In conclusion, Tribolium genome sequence was searched and identified 53 members of the bHLH superfamily. Phylogenetic analysis classified these 53 genes into ten families. Functional analysis using RNAi showed that seven members belonging to bHLH-PAS and HES families play a major role in the growth and metamorphosis of T. castaneum. More than 90% of larvae injected with TcTango, TcTrachealess, TcSRC, TcMet, died during the larval stage (Fig. 7). More than 90% of larvae injected with TcSpineless died during pupal stage (Fig. 7). These studies demonstrate the power of RNAi for functional characterization of members of the multigene families in this model insect. This first study on bHLH transcription factors in T. castaneum identified seven bHLH proteins that play key roles in growth and metamorphosis. The precise mechanism of action of these seven transcription factors in regulation of growth and metamorphosis of T. castaneum require further studies. The current contribution lays a solid foundation to begin studies on mechanism of action of individual bHLH transcription factors in regulation of growth and metamorphosis in T. castaneum. Since seven out of the 53 bHLH proteins are required for growth and metamorphosis of T. castaneum, these could serve as target sites to develop management tools to control this important storage pest.
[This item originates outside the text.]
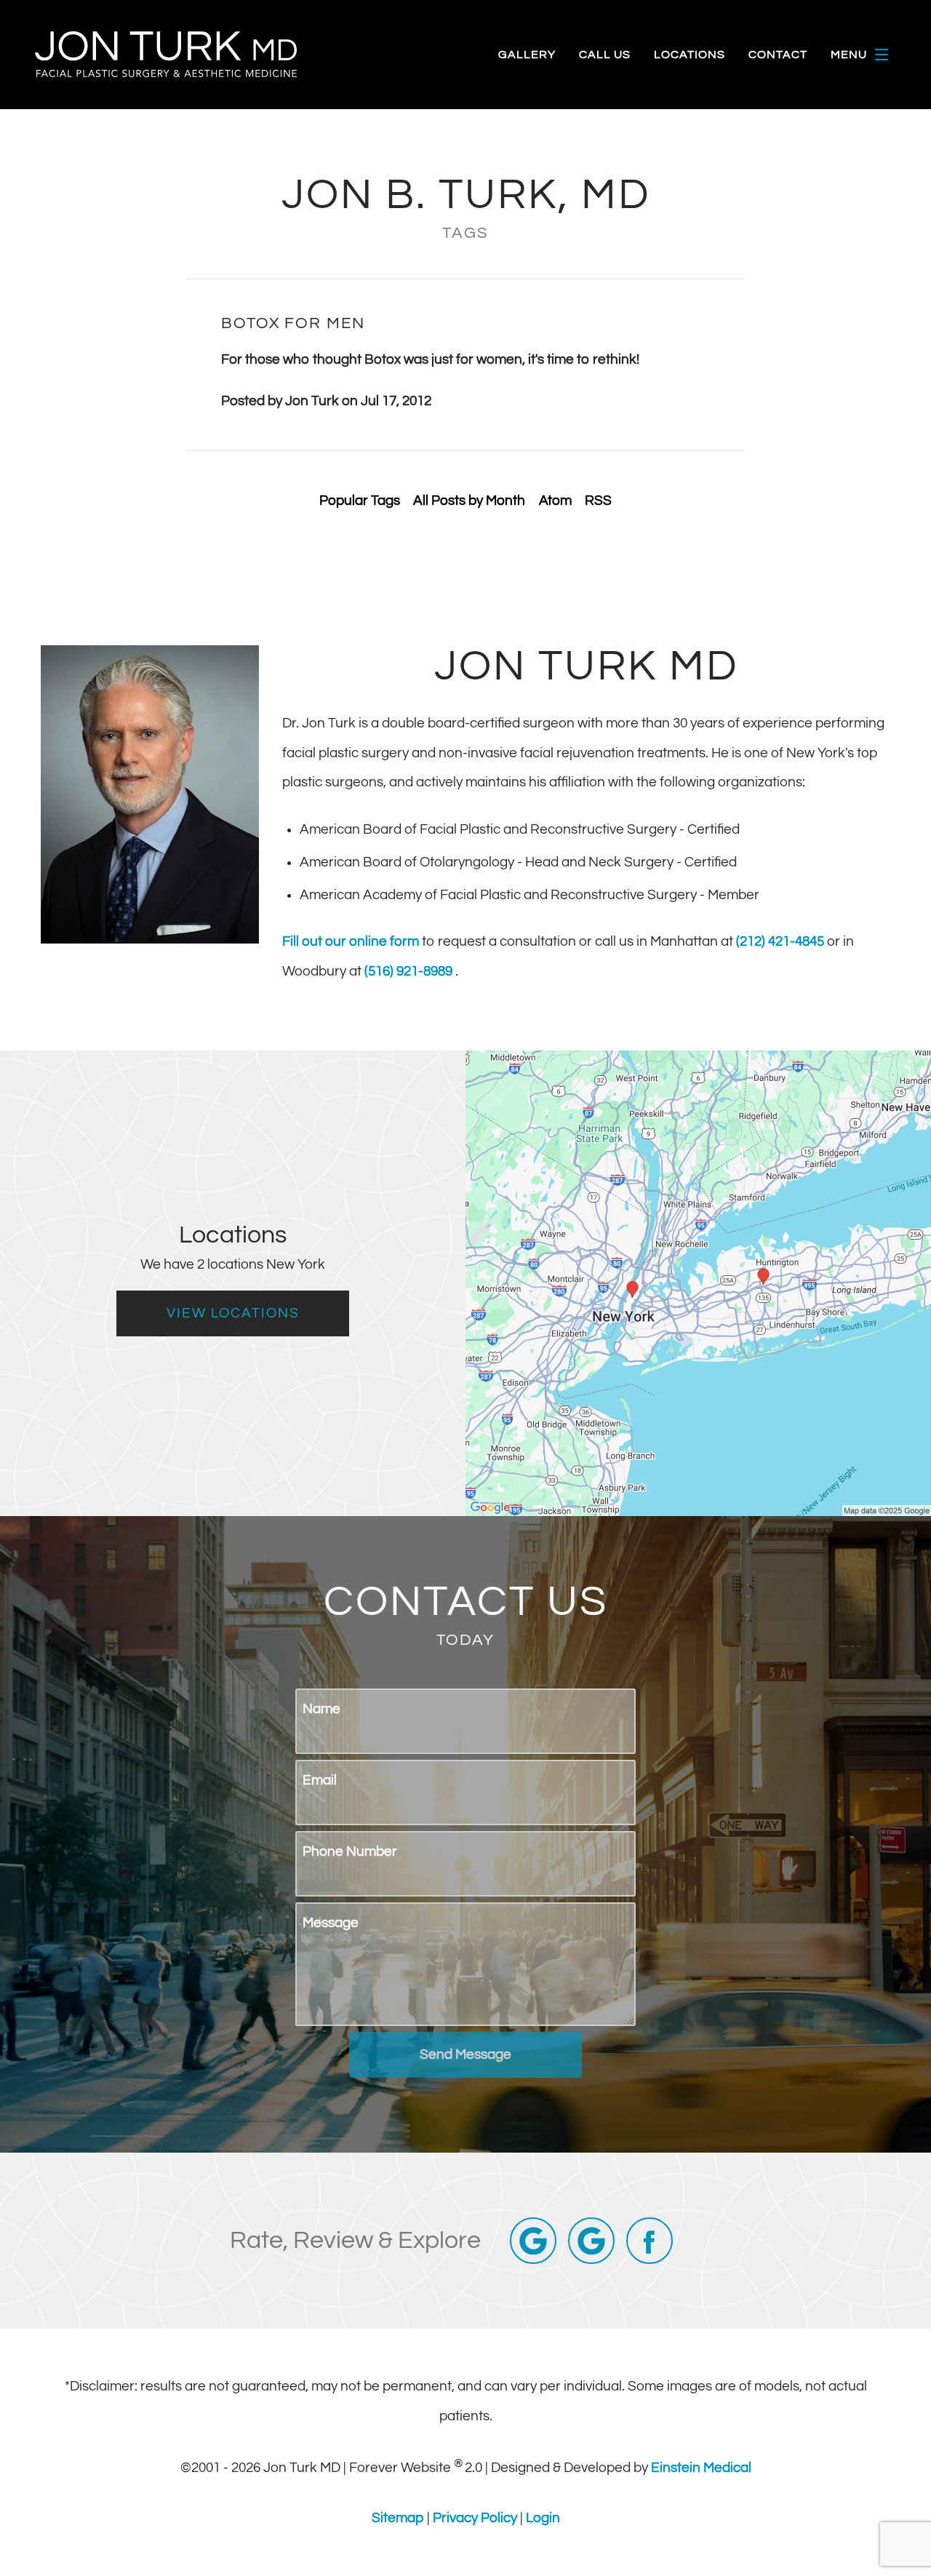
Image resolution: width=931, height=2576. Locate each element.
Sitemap (399, 2518)
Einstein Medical (701, 2467)
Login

Some of the bHLH proteins such as TcSRC show well conserved function between insects and humans and these proteins are known to play key roles in causing human diseases such as cancer. T. castaneum could provide a simpler model system to study the function of these proteins.
This work was supported by National Science Foundation (IBN-0421856) and National Institutes of Health (GM070559-05). This is contribution number 07-09-075 from the Kentucky Agricultural Experimental Station.